- Court: United States Supreme Court
- Area(s) of Law: Criminal Procedure
- Date Filed: February 19, 2013
- Case #: 11-817
- Judge(s)/Court Below: Kagan, J., for a unanimous Court.
- Full Text Opinion
During a traffic stop a police officer noticed an open container in Respondent’s vehicle and that Respondent appeared nervous. After Respondent declined the officer’s request to search the vehicle, the officer retrieved Aldo, a dog trained to detect the presence of illegal drugs, from his patrol car and walked him around Respondent’s vehicle in a “free air sniff.” Aldo alerted and the officer—believing he had probable cause—searched Respondent’s vehicle. The search revealed no drugs, but did reveal ingredients for making methamphetamine. Following his arrest, Respondent posted bail and was later stopped by the same officer who again used Aldo to conduct a peripheral search. Again, Aldo alerted, but this time the officer’s search revealed no contraband.
After the trial court denied Respondent’s motion to suppress, Respondent entered a conditional plea, reserving the right to appeal. An intermediate appellate court affirmed Respondent’s conviction, but the Florida Supreme Court reversed.
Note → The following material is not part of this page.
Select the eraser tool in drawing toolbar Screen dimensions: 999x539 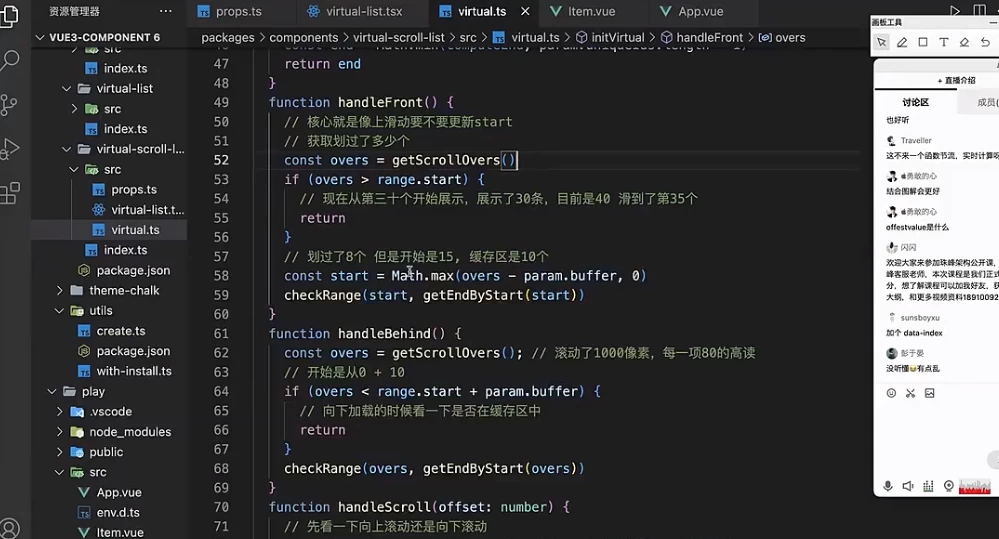click(964, 42)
In reaching its conclusion that the officer lacked probable cause to search, the court created a rule that required the state to present records of (1) the dog’s training and certification; (2) the dog’s field performance records; and (3) the handler’s experience and training.
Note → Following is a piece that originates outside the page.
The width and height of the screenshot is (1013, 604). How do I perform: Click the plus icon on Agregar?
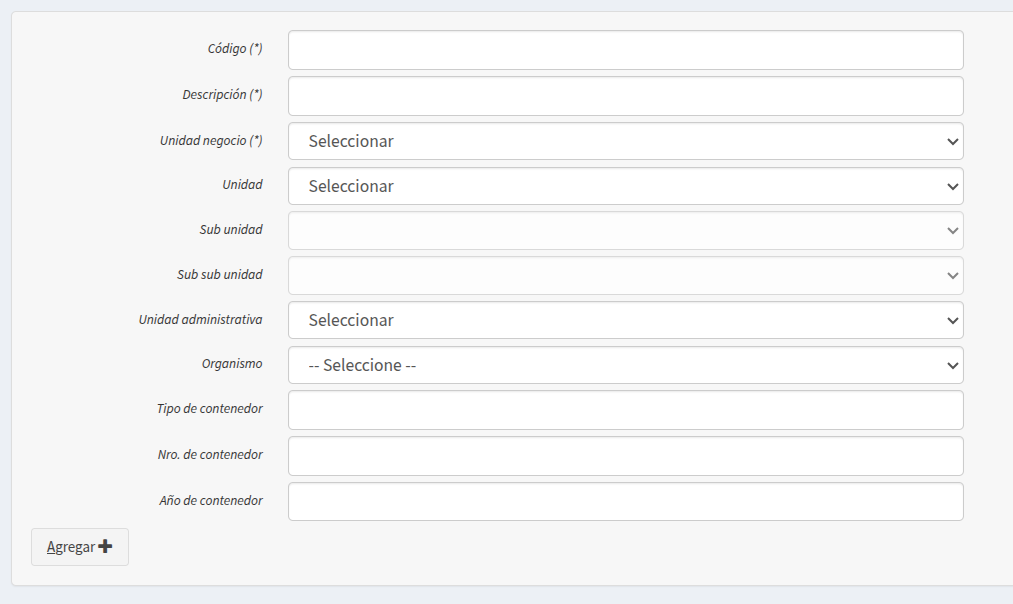(105, 547)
The Supreme Court reversed and held that the Florida Supreme Court flouted long-established precedent that recognizes “probable cause” as a fluid concept. The Court noted that because probable cause cannot be reduced to a precise definition or quantification, the Supreme Court has consistently rejected rigid rules and bright-line tests in favor of a more flexible, all-things-considered approach. By requiring the state to comply with rigid rules at a motion to suppress hearing, the Florida Supreme Court went beyond the “practical and common-sensical” probable cause standard that the Supreme Court has traditionally applied.
The Court held that “a court can presume that [a trained and certified narcotics-detection] dog’s alert provides probable cause to search” and that a motion to suppress a dog’s alert should proceed much like any other motion to suppress. In such a hearing the court must attempt to answer “whether all the facts surrounding a dog alert, viewed through the lens of common sense, would make a reasonably prudent person think that a search would reveal contraband or evidence of a crime.”